Though the student journalists at the Indiana Daily Student seem to frame alcohol consumption more positively than professional journalists, they attempt to adhere to some of Ericson’s (1987), Gans’ (1980), and Lippmann’s (1991) thoughts on news values. Normalcy is not newsworthy, Lippmann (1991) writes. The student journalists at the IDS use more space in the most prominent places of the paper to highlight the negative consequences of alcohol consumption, than they do to portray alcohol consumption as typical, expected, or integral to college life. The high percentage (80 percent) of stories portrayed negative consequences of alcohol consumption—compared with fairly moderate percentage (38 percent) of stories that portrayed alcohol consumption as typical, expected, or integral to college life—demonstrates that student journalists seem to be following the professional journalists’ news values. But as noted previously, student journalists do seem to frame alcohol more positively than professional journalists.

By using these positive alcohol frames, student journalists could contribute to the construction of the “alcohol as a rite of passage” philosophy, which tends to normalize heavy drinking. In addition, because of the prominence of the alcohol issue in both negative portrayals and portrayals of alcohol as a typical part of college life, it is possible that some agenda-setting effects could take place on campus. Though students may not agree with what the IDS writes, they will certainly pick up that the IDS staff thinks alcohol is an important issue.

Additionally, alcohol is viewed not as a public health problem, but as a public policy problem by the student press. Students who read the newspaper would hear only rarely from health experts about the implications of alcohol use or abuse. Yanovitzky and Stryker (1996) assert that mass media can teach consumers about the social acceptability of risky health behaviors. But on this issue students, at least at Indiana University, are not receiving health-related information about alcohol from the newspaper. The gap is wide between how alcohol is covered in student media and how researchers and top U.S. health officials think about the issue. This gap suggests that perhaps the student newspaper is not providing the information students need to make healthy choices about alcohol. This could be an area of focus for unions and activities departments looking to find a niche for their alcohol awareness programs. Additionally, if health officials worked to portray alcohol as a public health issue instead of as a policy problem, they might meet with less resistance from students.

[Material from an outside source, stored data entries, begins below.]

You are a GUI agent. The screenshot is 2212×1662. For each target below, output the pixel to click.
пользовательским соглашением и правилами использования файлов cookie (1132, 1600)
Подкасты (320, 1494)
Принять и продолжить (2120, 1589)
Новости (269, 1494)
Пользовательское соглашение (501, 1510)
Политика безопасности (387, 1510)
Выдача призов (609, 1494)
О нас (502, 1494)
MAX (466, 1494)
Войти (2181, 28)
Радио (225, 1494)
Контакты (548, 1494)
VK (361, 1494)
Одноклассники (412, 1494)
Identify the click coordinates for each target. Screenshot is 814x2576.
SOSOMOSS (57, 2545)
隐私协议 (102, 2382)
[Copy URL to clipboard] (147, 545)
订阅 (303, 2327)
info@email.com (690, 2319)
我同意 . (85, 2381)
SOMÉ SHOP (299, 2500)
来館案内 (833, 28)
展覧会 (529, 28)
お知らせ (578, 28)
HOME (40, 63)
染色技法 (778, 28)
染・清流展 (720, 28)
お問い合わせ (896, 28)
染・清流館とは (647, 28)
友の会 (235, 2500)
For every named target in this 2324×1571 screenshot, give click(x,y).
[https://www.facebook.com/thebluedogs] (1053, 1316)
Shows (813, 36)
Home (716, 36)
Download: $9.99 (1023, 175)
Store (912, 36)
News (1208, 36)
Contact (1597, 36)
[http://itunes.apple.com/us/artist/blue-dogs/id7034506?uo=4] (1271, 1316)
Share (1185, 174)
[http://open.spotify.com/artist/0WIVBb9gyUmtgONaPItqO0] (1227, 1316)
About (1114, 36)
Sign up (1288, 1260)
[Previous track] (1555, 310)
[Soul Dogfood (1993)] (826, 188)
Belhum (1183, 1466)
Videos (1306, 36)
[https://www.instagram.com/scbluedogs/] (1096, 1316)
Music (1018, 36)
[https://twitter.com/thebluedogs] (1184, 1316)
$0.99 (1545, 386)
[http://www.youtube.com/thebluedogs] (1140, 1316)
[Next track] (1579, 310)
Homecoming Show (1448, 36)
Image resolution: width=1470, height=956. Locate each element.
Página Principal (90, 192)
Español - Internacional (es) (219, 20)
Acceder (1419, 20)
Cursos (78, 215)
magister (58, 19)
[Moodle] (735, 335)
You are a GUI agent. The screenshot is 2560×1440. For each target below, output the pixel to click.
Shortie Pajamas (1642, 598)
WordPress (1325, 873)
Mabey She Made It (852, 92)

These results illustrate content patterns, at least at one college paper, and can give advisors a place to begin discussions with their student reporters and editors about fair, accurate, balanced, and responsible coverage of serious issues like alcohol abuse. The College Media Adviser’s Code of Ethical Behavior says that control of student media content should be in the hands of student journalists. But the CMA code also says that “Faculty, staff, and other nonstudents who assume advisory roles with student media must remain aware of their obligation to defend and teach without censoring, editing, directing or producing” (¶ 8). This is a fine line for advisors to walk. One way advisors can help students to adhere to professional standards when covering the alcohol issue is to provide feedback in written critiques of the newspaper, encouraging students to source articles in a fair and balanced way and to consider both the public health and public policy angles of alcohol abuse. Advisors can also serve as institutional memory for students regarding alcohol use on campus. Student turnover means that their collective memory is short, but advisors can remind student reporters and editors of older news stories, encourage them to include health information in their news reports, and push them to produce news reports with greater depth. Most student newspapers aspire to produce a professional quality newspaper. In sum, advisors should help students reach this goal by teaching professional practice in a way that maximizes student learning.